Tuesday, April 04, 2006

When Days Are Flat: What Comes Next?

Here's a followup on the volatility theme, with a shout out to Paulo de Leon, whose comments on the postings are always insightful. What we're doing is looking at the open-to-close movement of SPY as a fraction of the day's high-low range. Very positive or very negative values show markets closing near their highs or lows for the day; values near zero indicate very little net movement on the day. The sample extends from March, 2003 to present (N = 777).

When the day's movement as a fraction of the day's range has been within plus or minus 10% (N = 80), the next three days in SPY have averaged .33% (48 up, 32 down). This compares favorably with the average three-day gain for the sample overall (.18%; 455 up, 322 down).

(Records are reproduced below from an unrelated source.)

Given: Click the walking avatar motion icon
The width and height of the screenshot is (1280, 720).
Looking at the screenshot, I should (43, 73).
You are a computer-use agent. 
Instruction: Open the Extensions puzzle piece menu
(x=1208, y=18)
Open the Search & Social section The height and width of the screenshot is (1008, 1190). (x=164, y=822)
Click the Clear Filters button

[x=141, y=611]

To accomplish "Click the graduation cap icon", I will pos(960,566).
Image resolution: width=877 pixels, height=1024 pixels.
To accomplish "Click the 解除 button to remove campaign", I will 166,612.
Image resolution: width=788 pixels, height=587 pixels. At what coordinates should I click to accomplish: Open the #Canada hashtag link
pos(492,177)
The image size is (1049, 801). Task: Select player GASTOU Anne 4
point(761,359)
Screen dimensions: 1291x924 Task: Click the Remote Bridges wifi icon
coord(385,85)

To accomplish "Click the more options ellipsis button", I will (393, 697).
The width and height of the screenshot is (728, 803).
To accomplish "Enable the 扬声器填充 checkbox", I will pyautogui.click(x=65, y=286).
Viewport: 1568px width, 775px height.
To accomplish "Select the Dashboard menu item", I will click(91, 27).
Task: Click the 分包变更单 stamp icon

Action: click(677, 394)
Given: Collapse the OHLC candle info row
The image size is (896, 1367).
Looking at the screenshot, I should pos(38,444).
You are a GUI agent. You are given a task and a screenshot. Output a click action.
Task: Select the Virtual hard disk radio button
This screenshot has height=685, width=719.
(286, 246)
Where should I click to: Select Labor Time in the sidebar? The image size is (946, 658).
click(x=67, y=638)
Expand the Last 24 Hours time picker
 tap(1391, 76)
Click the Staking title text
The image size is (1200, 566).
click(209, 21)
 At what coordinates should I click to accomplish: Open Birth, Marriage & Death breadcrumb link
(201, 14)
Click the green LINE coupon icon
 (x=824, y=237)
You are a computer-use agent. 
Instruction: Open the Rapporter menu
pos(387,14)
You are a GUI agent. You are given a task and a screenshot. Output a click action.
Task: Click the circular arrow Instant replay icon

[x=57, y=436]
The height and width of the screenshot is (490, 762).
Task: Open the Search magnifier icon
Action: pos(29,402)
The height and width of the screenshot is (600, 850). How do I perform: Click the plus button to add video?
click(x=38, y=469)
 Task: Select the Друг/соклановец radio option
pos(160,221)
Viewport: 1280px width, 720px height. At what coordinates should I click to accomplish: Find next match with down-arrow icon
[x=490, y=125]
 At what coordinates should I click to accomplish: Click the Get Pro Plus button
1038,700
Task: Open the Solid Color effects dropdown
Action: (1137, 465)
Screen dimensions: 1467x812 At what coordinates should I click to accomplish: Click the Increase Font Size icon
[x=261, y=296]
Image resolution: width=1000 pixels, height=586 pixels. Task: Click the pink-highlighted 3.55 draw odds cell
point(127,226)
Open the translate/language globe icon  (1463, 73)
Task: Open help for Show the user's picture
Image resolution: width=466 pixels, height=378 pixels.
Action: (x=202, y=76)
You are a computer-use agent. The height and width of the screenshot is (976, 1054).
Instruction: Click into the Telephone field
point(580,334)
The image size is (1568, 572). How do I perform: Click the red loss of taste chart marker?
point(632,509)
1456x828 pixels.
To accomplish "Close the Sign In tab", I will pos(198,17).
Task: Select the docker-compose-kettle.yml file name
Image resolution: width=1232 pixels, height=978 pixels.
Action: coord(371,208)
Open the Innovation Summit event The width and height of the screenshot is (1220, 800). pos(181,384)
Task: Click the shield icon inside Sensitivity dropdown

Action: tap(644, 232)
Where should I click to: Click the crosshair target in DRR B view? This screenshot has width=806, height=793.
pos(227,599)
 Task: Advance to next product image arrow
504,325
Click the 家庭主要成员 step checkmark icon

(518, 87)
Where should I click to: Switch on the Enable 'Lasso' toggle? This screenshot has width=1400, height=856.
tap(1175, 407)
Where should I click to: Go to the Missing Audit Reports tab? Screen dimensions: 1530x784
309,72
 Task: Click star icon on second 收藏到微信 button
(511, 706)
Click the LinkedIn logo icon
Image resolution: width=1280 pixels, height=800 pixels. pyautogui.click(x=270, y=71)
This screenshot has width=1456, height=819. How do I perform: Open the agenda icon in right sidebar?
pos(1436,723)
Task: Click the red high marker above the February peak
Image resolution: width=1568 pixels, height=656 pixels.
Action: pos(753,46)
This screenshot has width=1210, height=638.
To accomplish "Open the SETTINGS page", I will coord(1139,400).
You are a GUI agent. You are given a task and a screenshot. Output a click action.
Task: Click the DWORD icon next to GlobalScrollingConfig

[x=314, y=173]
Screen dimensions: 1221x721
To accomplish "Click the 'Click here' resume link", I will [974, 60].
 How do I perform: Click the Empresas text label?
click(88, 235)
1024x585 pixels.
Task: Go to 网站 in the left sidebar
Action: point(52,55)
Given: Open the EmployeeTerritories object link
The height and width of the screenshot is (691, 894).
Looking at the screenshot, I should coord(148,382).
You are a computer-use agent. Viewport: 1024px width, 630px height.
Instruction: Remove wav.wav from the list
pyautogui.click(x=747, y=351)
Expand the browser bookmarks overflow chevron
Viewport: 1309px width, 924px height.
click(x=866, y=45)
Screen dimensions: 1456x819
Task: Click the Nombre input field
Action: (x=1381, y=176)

When I broke down the low net movement days in half based upon the day's volatility (range), however, a pattern emerged. When the market was volatile but closed near its open (N = 40), the next three days averaged a gain of .56% (27 up, 13 down). When the market was nonvolatile and closed near its open, the next three days averaged a gain of only .09% (21 up, 19 down).

Flat performances on the day thus have a different meaning based on the day's volatility. Non-volatile markets that are flat from open to close appear to lead to subnormal returns in the near term. Flat but volatile markets have much more bullish near-term prospects.

10 comments:

Paulo de León said...

Today´s was an example of an eficient day, ratio otc over htl of the day was high, after a very ineficient day yesterday.......tx

Brett Steenbarger, Ph.D. said...

Yes, I might take a look at whether efficient days are followed, on average, by inefficient days. That would be interesting. I'll also look at short-term outcomes following efficient days. Thanks for your observations, Paulo.

Brett

John Wheatcroft said...

This is interesting and something I've been using for some time in my own work. I learned it from a japanese text (translated) regarding candlestick analysis some years ago.

A new subject = earnings season is fast approaching again. There is a study that suggests that stocks begin going up a few days before the announcement when the number is going to be good and continue the move after the announcement. The converse is also held - they start going down a couple of days before a bad number announcement and continue that move as well. This seems to me to have some potential for predictive power.

Have you done any work in this area?

Brett Steenbarger, Ph.D. said...

Hi,

I haven't researched this personally, but there is much on the topic of investor underreaction to earnings news in the behavioral finance literature.

Brett

Paulo de León said...

Maybe the article on first half hr of trading might be related to this topic......can the 1st hr of the day predict if we are in an eff. or ineff. day? i will check this.....

Brett Steenbarger, Ph.D. said...

Excellent research question, Paulo. If you can predict whether the coming day will be inefficient or efficient, you'd basically have an indicator to tell you whether to trade in a countertrend or short-term trend following style. Needless to say, that would be very valuable information.

Brett

D TradeIdeas said...

Sorry in advance to ask what may appear as a novice question, but, isn't a tautology to say that a stock that closes near its open? The close is therefore where the stock opens unless a gap is present. Am I missing something?

Brett Steenbarger, Ph.D. said...

Hi,

Sorry for the conclusion. We're looking at where the stock opened for the day and where it closed at the end of that same day. A stock that closes near its open has shown little net movement during the day session.

Brett

D TradeIdeas said...

Thanks for the clarification. Here is a strategy based on your recent findings on volatility. It's based on the premise you've mentioned before that if the broad markets do not present ideal trading patterns, individual stocks certainly can.

Flat is a Relative Term

Best,
D

Brett Steenbarger, Ph.D. said...

Thanks, David. Finding individual issues that display superior volatility and trending even as the market is flat strikes me as a promising methodology. That's why monitoring volume patterns within the day across stocks and sectors is so effective.